Current through Register 1536, December 6, 2024
Section 3.11 - Miscellaneous Provisions
(1) In addition, as part of its Qualified Patient Care Assessment Program, the health care facility's bylaws shall authorize the establishment of the following provisions:
(a) At least annually, every health care provider as defined by M.G.L. c. 111, § 1, who is employed by or has privileges at the health care facility, or provides patient care on behalf of an HMO, shall receive written notice of the requirements and rights in M.G.L. c. 112, § 5F.
(b) Violation of any health care facility bylaw or regulation required as part of a Qualified Patient Care Assessment Program may be grounds for summary suspension of employment, practice, association for the purpose of providing patient care, or privileges at the health care facility or on behalf of an HMO.
(c)Patients' Rights. Prior to or within 24 hours following admission to a health care facility, every patient (or the person from whom informed consent must be obtained) shall receive written notice, in plain language, of the rights established by M.G.L. c. 111, § 70E, except that if the patient is a member of a health maintenance organization and the health care facility is owned by or controlled by such organization, such notice shall be provided at the time of enrollment in such organization and also upon admittance to said facility. Such rights shall be conspicuously posted in the health care facility. In addition, all such patients shall be informed that they may file complaints with a designated office, person or committee established under 243 CMR 3.07(3)(f), and of the existence of the Board, the Department of Public Health, and their addresses and telephone numbers.
(d) The health care facility shall require that the appropriate personnel respond promptly and in no event in more than 30 days to a second health care facility's "reasonable inquiry" under 243 CMR 3.05 regarding a health care provider's application for employment, practice, association or privileges at the second health care facility. The health care facility shall maintain personnel records regarding its health care providers for a minimum of ten years.

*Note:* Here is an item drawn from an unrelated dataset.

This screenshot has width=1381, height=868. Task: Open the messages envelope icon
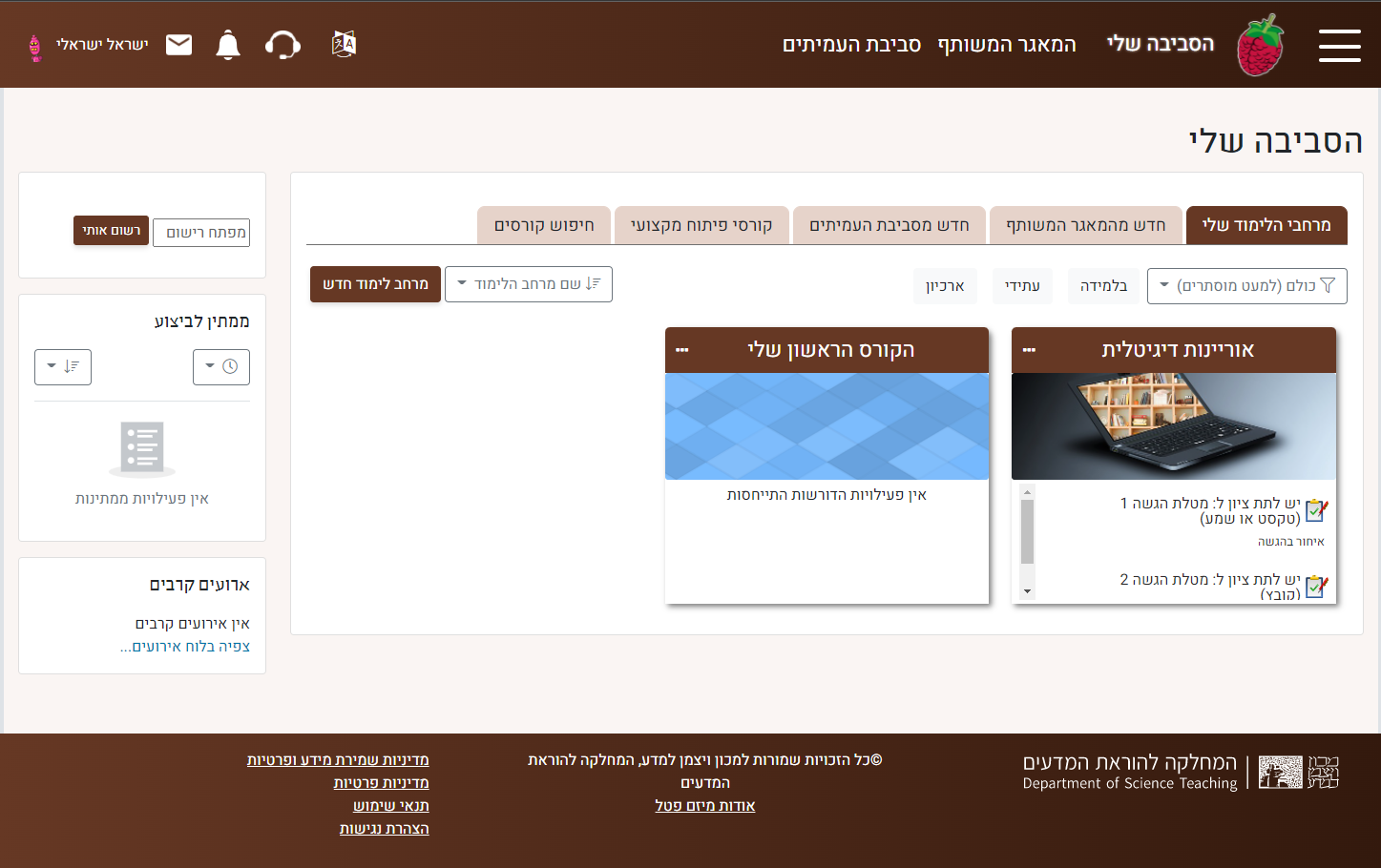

(2) Where it appears that a health care facility has engaged in a pattern and practice of violating M.G.L. c. 111, § 203 or 243 CMR 3.00, or if there is any other indication of a serious violation, the Board shall report same to the Department of Public Health or Division of Insurance for such action as is warranted.
(3) Before taking formal enforcement action or referring a suspected violation to another agency for any enforcement action, the Board shall provide at least 30 days prior written notice to the health care facility to allow it to implement corrective measures, unless the Board, by majority vote, determines that the public health, safety or welfare necessitates earlier referral or enforcement action.
(4) The following information shall be filed annually as part of the report and according to the schedule described in 243 CMR 3.07(3)(g) (except all Health Maintenance Organizations shall file annual reports by January 31st of each year):
(a) A summary analysis of patient complaints and their disposition.
(b) The names of all full licensees who have terminated their relationship with the health care facility.
(c) Any amendments to the Patient Care Assessment Plan and any proposed amendments thereto, pursuant to 243 CMR 3.03(1).
(d) The number of Major Incident Reports filed pursuant to 243 CMR 3.08.
(e) The written instructions for the Patient Care Assessment Plan, pursuant to 243 CMR 3.06(3).
(f) Summary information on the handling of impaired physicians.